## Work required:
Reproduce the lines below from the one that contains "Given: Open the wishlist heart icon" through the end, inclusive, and add nothing.

** Data for this exercise follows **

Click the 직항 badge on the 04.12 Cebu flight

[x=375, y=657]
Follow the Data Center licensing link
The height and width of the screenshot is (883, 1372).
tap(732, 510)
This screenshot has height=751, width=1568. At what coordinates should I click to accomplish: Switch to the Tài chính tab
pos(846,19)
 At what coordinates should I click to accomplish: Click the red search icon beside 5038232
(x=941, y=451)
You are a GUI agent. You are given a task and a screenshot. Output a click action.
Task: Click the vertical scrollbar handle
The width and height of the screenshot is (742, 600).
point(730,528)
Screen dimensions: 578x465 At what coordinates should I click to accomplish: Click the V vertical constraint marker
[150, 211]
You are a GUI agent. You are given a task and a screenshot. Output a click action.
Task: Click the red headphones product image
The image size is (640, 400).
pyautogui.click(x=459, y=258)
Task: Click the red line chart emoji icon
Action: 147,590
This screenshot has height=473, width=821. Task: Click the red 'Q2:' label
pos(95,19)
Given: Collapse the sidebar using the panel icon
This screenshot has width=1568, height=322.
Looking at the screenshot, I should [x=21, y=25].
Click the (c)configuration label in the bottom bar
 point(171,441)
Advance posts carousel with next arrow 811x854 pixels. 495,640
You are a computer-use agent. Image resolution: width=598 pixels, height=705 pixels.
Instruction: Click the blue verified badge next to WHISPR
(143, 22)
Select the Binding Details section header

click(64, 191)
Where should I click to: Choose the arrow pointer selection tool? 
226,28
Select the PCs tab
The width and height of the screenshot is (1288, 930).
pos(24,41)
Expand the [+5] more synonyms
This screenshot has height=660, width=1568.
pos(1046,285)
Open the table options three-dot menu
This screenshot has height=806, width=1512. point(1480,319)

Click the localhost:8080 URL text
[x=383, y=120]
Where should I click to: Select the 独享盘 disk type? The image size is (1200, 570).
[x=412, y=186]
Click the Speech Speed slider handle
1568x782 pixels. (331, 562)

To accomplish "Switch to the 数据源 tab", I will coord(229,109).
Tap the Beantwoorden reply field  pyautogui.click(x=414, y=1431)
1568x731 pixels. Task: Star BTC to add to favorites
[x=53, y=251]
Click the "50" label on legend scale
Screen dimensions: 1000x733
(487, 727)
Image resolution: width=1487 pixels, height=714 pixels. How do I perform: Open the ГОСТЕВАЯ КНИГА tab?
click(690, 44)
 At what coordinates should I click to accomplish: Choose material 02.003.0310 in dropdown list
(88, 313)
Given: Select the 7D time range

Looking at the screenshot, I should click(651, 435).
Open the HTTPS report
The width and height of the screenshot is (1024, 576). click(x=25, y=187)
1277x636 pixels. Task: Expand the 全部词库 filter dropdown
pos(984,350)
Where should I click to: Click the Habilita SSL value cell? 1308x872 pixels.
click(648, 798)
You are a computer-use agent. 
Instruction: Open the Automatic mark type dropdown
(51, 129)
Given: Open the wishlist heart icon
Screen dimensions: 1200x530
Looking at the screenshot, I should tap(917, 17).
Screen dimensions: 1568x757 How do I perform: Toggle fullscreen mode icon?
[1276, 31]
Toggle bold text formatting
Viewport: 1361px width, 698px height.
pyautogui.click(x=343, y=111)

** End of Data for this exercise **

## Task output:
Given: Open the wishlist heart icon
Screen dimensions: 1200x530
Looking at the screenshot, I should tap(917, 17).
Screen dimensions: 1568x757 How do I perform: Toggle fullscreen mode icon?
[1276, 31]
Toggle bold text formatting
Viewport: 1361px width, 698px height.
pyautogui.click(x=343, y=111)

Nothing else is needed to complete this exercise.